» Your instructions:
For the entries that follow, tally the lines holding the string "this". Give the total and nothing else.

» Records shown:
━━━━━━━━━━━━━━━━━━━━
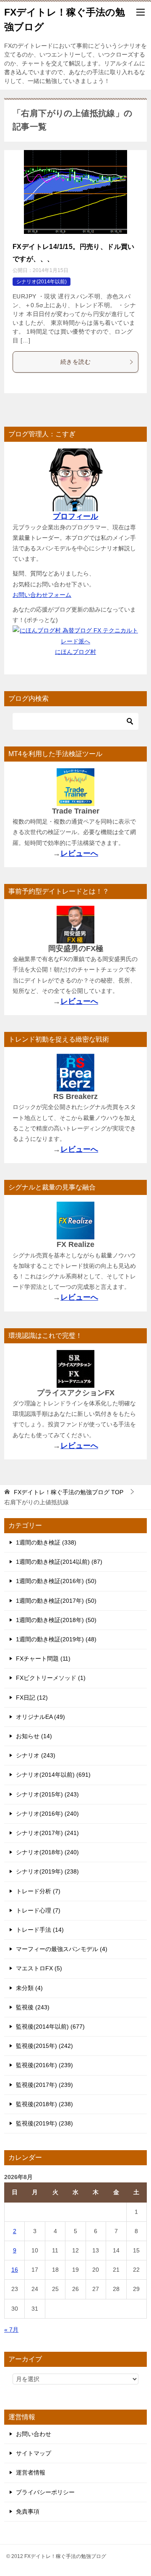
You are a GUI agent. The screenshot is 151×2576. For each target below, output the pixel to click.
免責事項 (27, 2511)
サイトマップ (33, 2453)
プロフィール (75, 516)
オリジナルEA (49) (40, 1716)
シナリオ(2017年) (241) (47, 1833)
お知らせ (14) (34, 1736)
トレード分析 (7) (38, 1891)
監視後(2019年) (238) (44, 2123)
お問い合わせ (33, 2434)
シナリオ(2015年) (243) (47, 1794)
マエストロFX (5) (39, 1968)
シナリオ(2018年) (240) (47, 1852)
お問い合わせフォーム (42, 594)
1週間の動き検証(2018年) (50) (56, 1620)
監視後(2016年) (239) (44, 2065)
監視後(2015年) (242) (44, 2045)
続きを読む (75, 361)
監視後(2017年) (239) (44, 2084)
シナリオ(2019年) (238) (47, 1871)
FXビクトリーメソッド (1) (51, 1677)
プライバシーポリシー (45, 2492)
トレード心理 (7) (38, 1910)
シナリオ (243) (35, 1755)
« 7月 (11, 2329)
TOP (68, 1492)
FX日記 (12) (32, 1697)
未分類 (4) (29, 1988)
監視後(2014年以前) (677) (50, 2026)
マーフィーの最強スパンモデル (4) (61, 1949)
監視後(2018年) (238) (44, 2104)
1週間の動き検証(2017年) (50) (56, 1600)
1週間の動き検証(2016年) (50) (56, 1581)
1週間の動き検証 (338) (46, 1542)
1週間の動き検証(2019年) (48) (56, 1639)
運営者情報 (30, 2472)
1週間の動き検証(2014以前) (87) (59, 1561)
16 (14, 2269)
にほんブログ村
━━━━━━━━━━━━━━━━━━━━
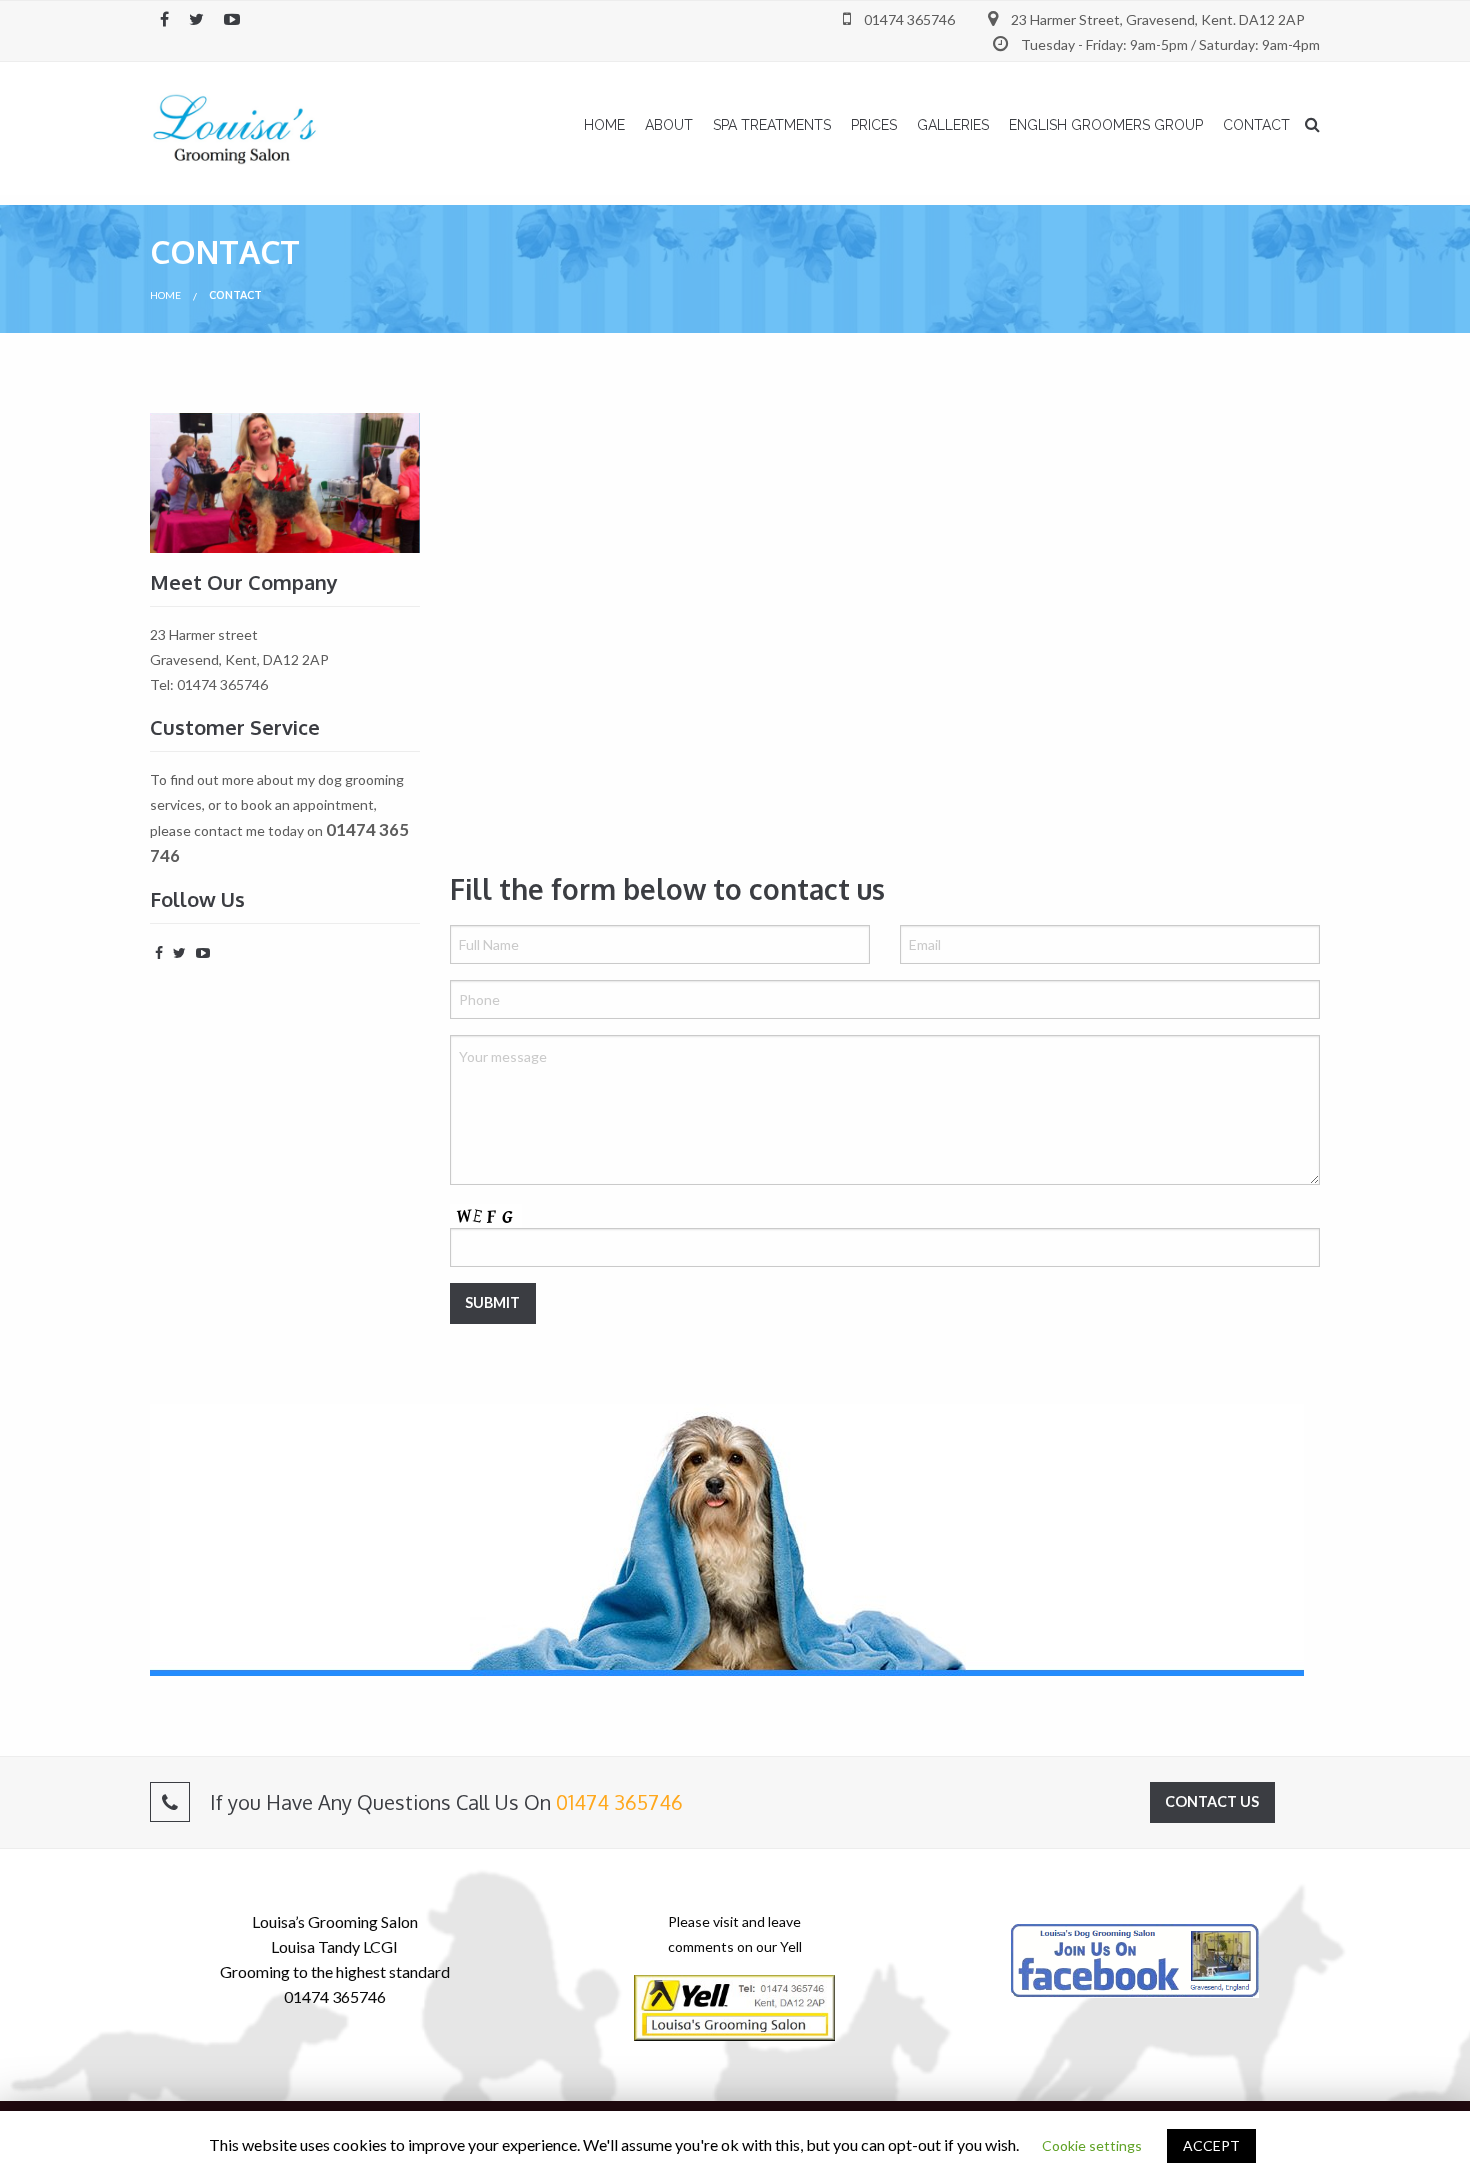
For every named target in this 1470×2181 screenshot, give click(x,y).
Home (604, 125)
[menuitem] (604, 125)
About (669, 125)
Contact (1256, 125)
━━━━━━━━━━━━━━━━━━━━
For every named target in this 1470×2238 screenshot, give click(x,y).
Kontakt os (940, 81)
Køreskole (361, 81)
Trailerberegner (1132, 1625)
━━━━━━━━━━━━━━━━━━━━
» Your response:
2